Gli ambiti di applicazione dell’energia solare sono diversi e la raccolta di questa energia è diventata nel corso degli anni sempre più semplice e accessibile.

Come sfruttare l’energia solare

L’energia solare può essere sfruttata tramite energia fotovoltaica, termica e termodinamica:

  • energia fotovoltaica: il fotovoltaico è il maestro dell’effetto fotovoltaico, dove la radiazione solare si converte in elettricità attraverso pannelli fotovoltaici. Qui, i semiconduttori, colpiti dalle particelle di luce solare, generano corrente continua, successivamente trasformata in corrente alternata per essere utilizzata, immessa nella rete pubblica o immagazzinata per essere sfruttata quando l’impianto non produce;
  • energia solare termica: in questo caso, l’energia solare viene impiegata per riscaldare l’acqua o gli ambienti, sia in ambito residenziale che aziendale. Il collettore termico è il componente principale di un impianto solare termico, il cui compito è quello di riscaldare un liquido, detto fluido termovettore, il quale poi si muoverà all’interno dell’impianto portando calore nelle zone desiderate;
  • energia termodinamica: accoppia all’impianto solare termico una pompa di calore, garantendo un funzionamento continuo durante l’intera giornata e l’anno, anche quando l’energia solare non è direttamente disponibile. L’impianto può operare senza limitazioni, indipendentemente dalle condizioni climatiche.

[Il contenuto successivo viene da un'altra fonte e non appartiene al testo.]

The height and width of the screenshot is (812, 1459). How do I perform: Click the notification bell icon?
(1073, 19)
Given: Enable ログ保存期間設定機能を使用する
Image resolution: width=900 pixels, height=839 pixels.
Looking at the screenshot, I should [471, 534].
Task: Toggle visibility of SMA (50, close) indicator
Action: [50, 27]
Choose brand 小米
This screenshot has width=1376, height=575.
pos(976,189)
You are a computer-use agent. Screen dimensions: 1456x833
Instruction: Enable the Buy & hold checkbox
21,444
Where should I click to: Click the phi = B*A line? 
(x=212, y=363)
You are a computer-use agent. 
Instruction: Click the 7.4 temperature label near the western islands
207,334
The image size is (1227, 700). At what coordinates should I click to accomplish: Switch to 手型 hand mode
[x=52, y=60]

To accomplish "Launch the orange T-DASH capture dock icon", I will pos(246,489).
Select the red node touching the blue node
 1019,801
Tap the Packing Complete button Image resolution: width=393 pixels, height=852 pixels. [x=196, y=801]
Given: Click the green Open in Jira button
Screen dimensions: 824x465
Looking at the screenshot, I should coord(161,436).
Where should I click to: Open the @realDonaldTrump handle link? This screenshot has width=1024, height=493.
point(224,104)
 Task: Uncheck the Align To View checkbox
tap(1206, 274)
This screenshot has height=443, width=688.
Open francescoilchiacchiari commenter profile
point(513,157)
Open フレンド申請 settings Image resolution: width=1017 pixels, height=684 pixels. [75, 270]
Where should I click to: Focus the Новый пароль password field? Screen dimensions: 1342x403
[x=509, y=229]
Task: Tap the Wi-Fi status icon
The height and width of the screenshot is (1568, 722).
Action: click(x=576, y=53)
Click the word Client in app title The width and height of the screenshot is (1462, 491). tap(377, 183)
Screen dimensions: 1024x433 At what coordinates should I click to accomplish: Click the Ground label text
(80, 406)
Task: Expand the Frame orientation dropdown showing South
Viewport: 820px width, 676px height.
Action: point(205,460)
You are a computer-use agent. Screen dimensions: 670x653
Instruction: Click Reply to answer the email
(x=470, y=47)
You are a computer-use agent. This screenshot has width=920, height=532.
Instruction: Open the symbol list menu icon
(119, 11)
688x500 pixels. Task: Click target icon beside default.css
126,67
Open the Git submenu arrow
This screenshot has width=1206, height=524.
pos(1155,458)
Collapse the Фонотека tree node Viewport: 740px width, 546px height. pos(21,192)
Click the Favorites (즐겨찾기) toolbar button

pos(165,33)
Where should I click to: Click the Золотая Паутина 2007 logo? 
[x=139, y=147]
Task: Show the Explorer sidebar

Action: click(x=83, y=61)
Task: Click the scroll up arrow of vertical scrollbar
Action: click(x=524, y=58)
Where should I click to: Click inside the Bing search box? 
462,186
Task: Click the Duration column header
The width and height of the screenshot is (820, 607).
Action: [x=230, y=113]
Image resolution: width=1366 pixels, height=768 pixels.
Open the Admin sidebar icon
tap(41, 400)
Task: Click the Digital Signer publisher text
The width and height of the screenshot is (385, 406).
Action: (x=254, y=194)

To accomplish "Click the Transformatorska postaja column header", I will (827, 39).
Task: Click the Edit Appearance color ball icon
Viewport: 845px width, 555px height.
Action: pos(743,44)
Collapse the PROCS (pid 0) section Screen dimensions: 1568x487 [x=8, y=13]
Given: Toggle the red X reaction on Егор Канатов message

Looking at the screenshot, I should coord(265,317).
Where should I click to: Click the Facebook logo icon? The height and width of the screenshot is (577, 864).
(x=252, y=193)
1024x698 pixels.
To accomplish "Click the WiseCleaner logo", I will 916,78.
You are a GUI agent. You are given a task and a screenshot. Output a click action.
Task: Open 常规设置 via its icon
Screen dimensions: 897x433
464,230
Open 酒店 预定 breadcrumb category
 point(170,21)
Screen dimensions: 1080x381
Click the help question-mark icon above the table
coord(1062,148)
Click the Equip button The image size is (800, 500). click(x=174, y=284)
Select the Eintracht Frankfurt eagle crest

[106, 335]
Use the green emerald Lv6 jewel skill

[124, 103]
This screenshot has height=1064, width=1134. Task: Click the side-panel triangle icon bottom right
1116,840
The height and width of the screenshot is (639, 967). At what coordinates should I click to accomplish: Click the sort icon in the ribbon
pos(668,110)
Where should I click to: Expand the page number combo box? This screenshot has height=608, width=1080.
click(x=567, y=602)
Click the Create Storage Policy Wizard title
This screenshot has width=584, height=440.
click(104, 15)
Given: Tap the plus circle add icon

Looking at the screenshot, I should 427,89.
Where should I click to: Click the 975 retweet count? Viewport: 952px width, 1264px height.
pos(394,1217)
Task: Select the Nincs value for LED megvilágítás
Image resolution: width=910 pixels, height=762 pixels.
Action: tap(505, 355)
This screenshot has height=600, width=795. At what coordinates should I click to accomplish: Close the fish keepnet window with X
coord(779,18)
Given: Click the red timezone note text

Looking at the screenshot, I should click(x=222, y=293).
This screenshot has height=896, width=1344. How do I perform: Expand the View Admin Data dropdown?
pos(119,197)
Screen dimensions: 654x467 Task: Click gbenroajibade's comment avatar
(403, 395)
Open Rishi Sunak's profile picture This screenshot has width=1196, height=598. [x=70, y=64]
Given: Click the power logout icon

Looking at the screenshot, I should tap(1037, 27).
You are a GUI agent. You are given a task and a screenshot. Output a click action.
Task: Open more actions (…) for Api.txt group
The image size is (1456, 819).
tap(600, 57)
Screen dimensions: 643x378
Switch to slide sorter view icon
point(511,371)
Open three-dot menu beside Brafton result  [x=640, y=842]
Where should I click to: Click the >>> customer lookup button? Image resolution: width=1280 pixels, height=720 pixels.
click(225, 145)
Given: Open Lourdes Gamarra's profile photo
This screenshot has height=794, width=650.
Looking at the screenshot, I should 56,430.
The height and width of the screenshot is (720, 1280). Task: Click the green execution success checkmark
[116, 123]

Energia solare: vantaggi e svantaggi

L’utilizzo dell’energia solare presenta alcuni aspetti positivi e negativi. I principali vantaggi sono:

  • disponibilità: il sole rappresenta una fonte inesauribile di energia rinnovabile, accessibile anche nelle regioni più remote;
  • purezza: l’utilizzo dell’energia solare genera energia pulita, contribuendo a ridurre le emissioni di CO2 e proteggere l’ambiente;
  • costi: l’energia solare è conveniente in quanto non comporta costi di produzione, trasporto o approvvigionamento. Dato l’aumento dei costi dell’energia elettrica, questa soluzione potrebbe aiutare a ridurre le bollette;
  • ammortizzazione dell’investimento: nonostante l’investimento iniziale possa essere significativo, viene ammortizzato nel tempo, con un ritorno sull’investimento entro pochi anni;
  • risparmio in bolletta: con un impianto fotovoltaico con accumulo è possibile ottenere un risparmio energetico fino al 90% sulla bolletta elettrica, consentendo anche l’uso di elettrodomestici durante la notte.

Per quanto riguarda, invece, gli svantaggi questi sono:

  • basso rendimento degli impianti solari: attualmente, gli impianti fotovoltaici e termici producono solo una frazione dell’energia potenziale del sole;
  • mancanza di spazio: date le basse concentrazioni di luce solare, gli impianti solari richiedono aree piuttosto ampie. Questo comporta un impatto paesaggistico o economico, dato che si sottrae terreno utile ad altri scopi (es. agricoltura);
  • discontinuità della risorsa: la radiazione solare non è costante a causa del ciclo giorno-notte e di eventi climatici, richiedendo soluzioni come gli impianti fotovoltaici con accumulo per garantire un approvvigionamento continuo di energia.

Energia solare in Italia

L’Italia ha registrato un aumento significativo nell’uso delle energie rinnovabili negli ultimi anni, in risposta ai crescenti problemi climatici causati dalle emissioni di CO2.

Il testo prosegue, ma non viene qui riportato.